Que les « modérés » soient vraiment modérés ou des crypto-fascistes est donc de peu d’importance, cette stratégie ne fait que les faire paraître faibles, et, en les forçant à nier les points essentiels d’une saine doctrine nationaliste, à ne pas apporter de vraie solution. En conséquence, cela diminue fortement l’intérêt qu’on peut leur porter.

De plus, il ne faut souvent que peu de temps pour que les reniements initialement présentés comme tactiques ne deviennent un dogme nouveau. Un tel phénomène peut notamment s’observer au Front National, et il a été observé dans de nombreux autres mouvements politiques de droite en France et en Europe, qui au moment où ils commençaient à progresser grâce à leurs idées, les lâchaient afin de, prétendument, attirer un plus large public.
Les compromissions correspondent à des choix qui nuisent aux intérêts des blancs en général et des français en particulier, et il n’y a aucune raison pour se soumettre à un choix qui nous nuise alors qu’existe une possibilité concrète qui ne nous nuit pas.

En parallèle, les racistes et fascistes revendiqués ne reculent pas face aux incriminations ennemies. Ils les vident de leur force. Je suis raciste, et alors ?
C’est la force qui émane et non la faiblesse. Ce sont des idées aussi qui, réprimées intérieurement par de nombreuses personnes se sentant trop isolées, peuvent enfin s’épanouir, les libérant véritablement.

Sans doute n’aurons-nous pas convaincu ou persuadé la moitié de la population au moment de notre prise de pouvoir. Mais ce n’est pas notre objectif. Lorsque nous dirigerons, le peuple français (blanc, donc) nous suivra parce qu’il constatera que nos actions lui sont bénéfiques, et les contestations initiales s’éteindront bientôt.
Ce qui importe, c’est de constituer une élite infatigable, travailleuse, droite doctrinalement, qui par son action permanente pourra, au moment opportun, emporter les derniers lambeaux du système en décomposition et instaurer l’Etat nationaliste.

Que viennent à nous les plus braves, les plus intelligents, les plus travailleurs ! Et peu nous importe que d’autres seront effrayés et nous fuiront, car ils n’exerceront pas d’action significative.

La répression

L’autre argument souvent invoqué contre la radicalité est celui de la répression.

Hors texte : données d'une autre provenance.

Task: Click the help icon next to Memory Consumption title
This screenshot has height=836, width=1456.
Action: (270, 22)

Je ne crois pas qu’il soit bénéfique que chacun d’entre nous manifeste ouvertement sa position, notamment dans ses cercles familiaux et professionnels.

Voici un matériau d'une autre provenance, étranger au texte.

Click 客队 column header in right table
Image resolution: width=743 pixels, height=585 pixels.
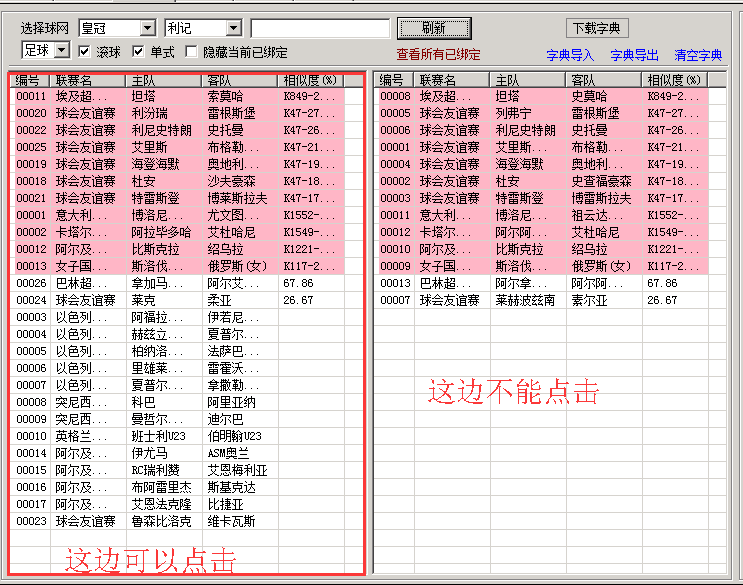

Cependant, nous devons en avoir clairement conscience : si nous représentons une menace pour le système, il nous réprimera ; et plus il se sentira en danger, plus il sera brutal. Cette évolution, qui en apparence le renforce, est l’indice même de son affaissement progressif.

Les peines de prison se multiplieront pour les malpensants trop en vue ; les lois se durciront ; et sans doute même un jour, à l’aube de la Révolution Nationale, nos adversaires tenteront-ils des rafles massives.
C’est de bonne guerre, puisque lorsque nous arriverons au pouvoir, nous éliminerons impitoyablement ces traîtres et ennemis qui ont tenté de nous exterminer. Il faut en avoir conscience : c’est par ce chemin que passera notre salut.

Peut-être dans quelques temps essayeront-ils de censurer ce site puis de me jeter en prison. C’est fort possible, mais j’accepte cela car le combat pour la race blanche et la nation française en vaut la peine.

Ce qui nous importe, c’est que cette répression devienne généralisée, que débordé par l’ampleur du phénomène, l’ennemi s’attaque à l’ensemble des blancs, se les aliénant plus encore, les préparant à basculer dans notre camp. Les options modérées s’effaceront alors progressivement.

Conclusion

La radicalité doctrinale est je crois aujourd’hui une nécessité et un devoir. S’il faut toujours faire preuve de jugement, il est temps de cesser de croire aux reniements « tactiques », de croire que tout pourra bien se passer sans que personne ne souffre, de croire que la force est forcément un mauvais moyen, de croire que nier la réalité change la réalité.

La réalité est intangible, c’est à nous de nous y adapter.